> Required action:
Reproduce word for word, from the entries below, the line with "Instruction: Click the 10 y-axis tick label", the line with "Click the light", and every line between them, and nothing more.
Task data START
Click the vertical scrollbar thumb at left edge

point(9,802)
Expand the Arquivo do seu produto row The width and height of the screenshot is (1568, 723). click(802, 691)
Task data END
Task data START
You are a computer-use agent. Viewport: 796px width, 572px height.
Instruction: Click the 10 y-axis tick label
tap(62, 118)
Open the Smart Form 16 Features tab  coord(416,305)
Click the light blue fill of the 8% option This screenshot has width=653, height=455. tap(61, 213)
Task data END
> Response area:
Instruction: Click the 10 y-axis tick label
tap(62, 118)
Open the Smart Form 16 Features tab  coord(416,305)
Click the light blue fill of the 8% option This screenshot has width=653, height=455. tap(61, 213)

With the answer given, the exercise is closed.